Top-N Evaluation#

LensKit’s support for top-N evaluation is in two parts, because there are some subtle complexities that make it more dfficult to get the right data in the right place for computing metrics correctly.

Top-N Analysis#

The lenskit.topn module contains the utilities for carrying out top-N analysis, in conjucntion with lenskit.batch.recommend().

The entry point to this is RecListAnalysis. This class encapsulates an analysis with one or more metrics, and can apply it to data frames of recommendations. An analysis requires two data frames: the recommendation frame contains the recommendations themselves, and the truth frame contains the ground truth data for the users. The analysis is flexible with regards to the columns that identify individual recommendation lists; usually these will consist of a user ID, data set identifier, and algorithm identifier(s), but the analysis is configurable and its defaults make minimal assumptions. The recommendation frame does need an item column with the recommended item IDs, and it should be in order within a single recommendation list.

The truth frame should contain (a subset of) the columns identifying recommendation lists, along with item and, if available, rating (if no rating is provided, the metrics that need a rating value will assume a rating of 1 for every item present). It can contain other items that custom metrics may find useful as well.

For example, a recommendation frame may contain:

  • DataSet

  • Partition

  • Algorithm

  • user

  • item

  • rank

  • score

And the truth frame:

  • DataSet

  • user

  • item

  • rating

The analysis will use this truth as the relevant item data for measuring the accuracy of the roecommendation lists.
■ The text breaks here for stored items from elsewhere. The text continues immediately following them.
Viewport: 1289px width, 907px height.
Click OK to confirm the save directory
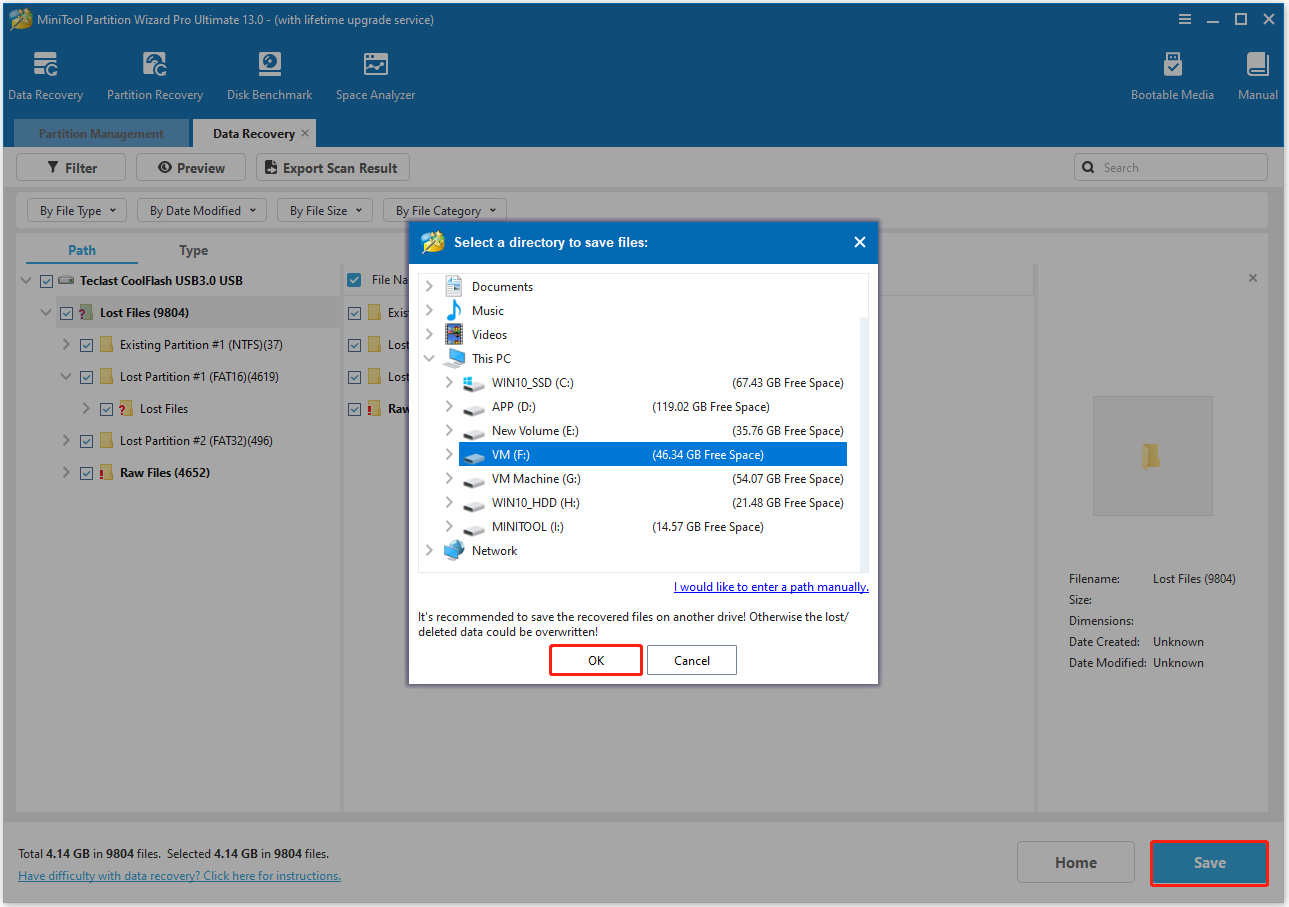(x=595, y=660)
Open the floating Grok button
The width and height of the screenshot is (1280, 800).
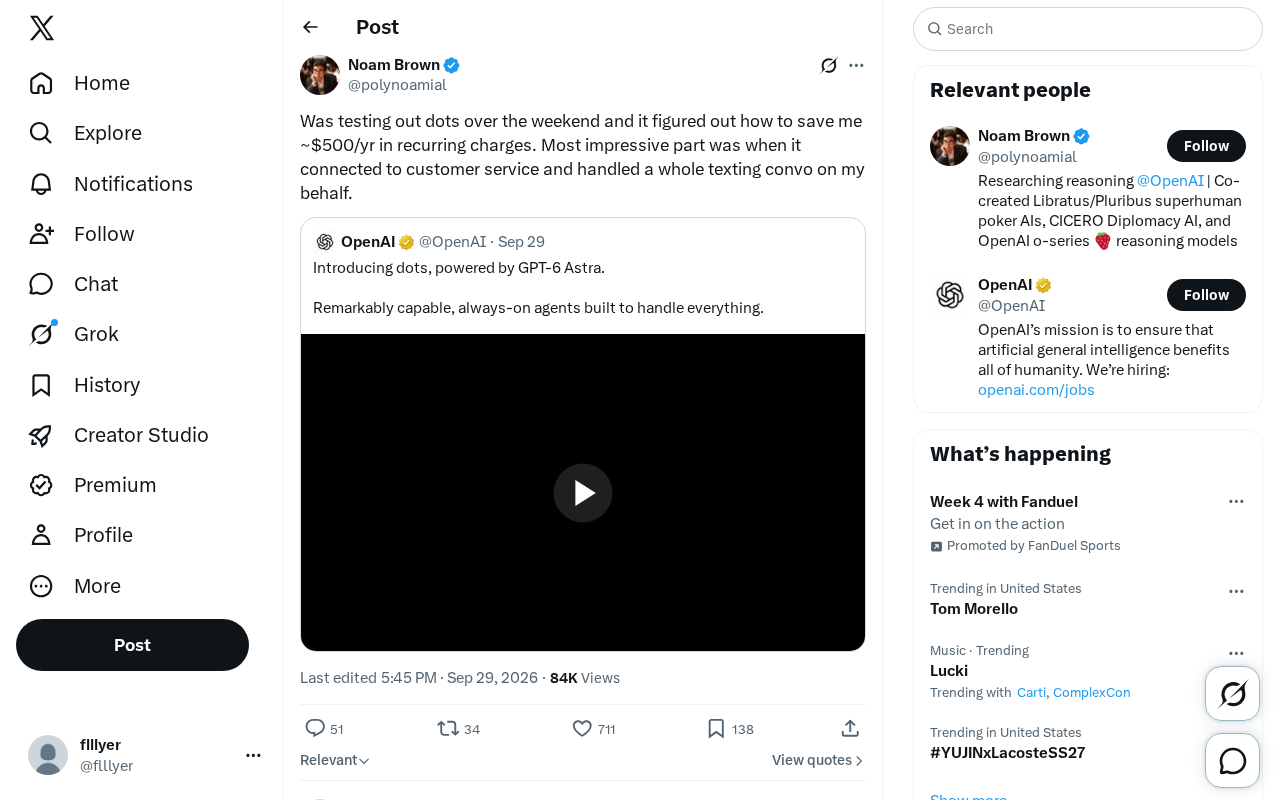click(1233, 694)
Recommendations will be matched to test ratings by data set, user, and item, using RecListAnalysis defaults.

Identifying columns will be used to create two synthetic identifiers, LKRecID (the recommendation list identifier) and LKTruthID (the truth list identifier), that are used in the internal data frames. Custom metric classes will see these on the data frames instead of other identifying columns.

Metrics#

The lenskit.metrics.topn module contains metrics for evaluating top-N recommendation lists.

Each of the top-N metrics supports an optional keyword argument k that specifies the expected list length. Recommendation lists are truncated to this length prior to measurment (so you can measure a a metric at multiple values of k in a single analysis), and for recall-oriented metrics like recall() and ndcg(), it normalizes the best-case possible items to k (because if there are 10 relevant items, Recall@5 should be 1 when the list returns any 5 relevant items). To use this, pass extra arguments to RecListAnalysis.add_metric():

rla.add_metric(ndcg, k=5)
rla.add_metric(ndcg, name='ndcg_10', k=10)
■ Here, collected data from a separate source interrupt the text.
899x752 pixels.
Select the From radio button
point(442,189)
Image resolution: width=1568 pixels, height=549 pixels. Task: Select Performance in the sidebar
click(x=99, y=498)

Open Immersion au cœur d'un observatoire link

The default is to allow unbounded lists. When using large recommendation lists, if users never have more test ratings than there are recommended items, the default makes sense. For short recommendation lists you will usually need to specify k. Unfortunately, there isn’t a practical way to guess k, because shorter lists may mean that the recommender could not produce a full-length list.

Classification Metrics#

These metrics treat the recommendation list as a classification of relevant items.

Ranked List Metrics#

These metrics treat the recommendation list as a ranked list of items that may or may not be relevant.

Utility Metrics#

The NDCG function estimates a utility score for a ranked list of recommendations.

We also expose the internal DCG computation directly.

Writing a Metric#

A metric is a function that takes two positional parameters:

  • recs, a data frame of recommendations for a single recommendation list.

  • truth, a data frame of ground-truth data (usually ratings) for the user for whom the list was generated.

It can take additional keyword arguments that are passed through from RecListAnalysis.add_metric(). A metric then returns a single floating-point value; NaN is allowed.

Metrics can be further optimized with the bulk interface. A bulk metric function takes recs and truth frames for the entire set of recommendations, with transformation (they have LKRecID and LKTruthID columns instead of other identifying columns), and returns a series whose index is LKRecID and values are the metric values for each list. Further, the recs passed to a bulk implementation includes a 1-based rank for each recommendation.

The bulk_impl() function registers a bulk implementation of a metric:

def metric(recs, truth):
    # normal metric implementation
    pass

@bulk_impl(metric)
def _bulk_metric(recs, truth):
    # bulk metric implementation

If a bulk implementation of a metric is available, and it is possible to use it, it will be used automatically when the corresponding metric is passed to add_metric().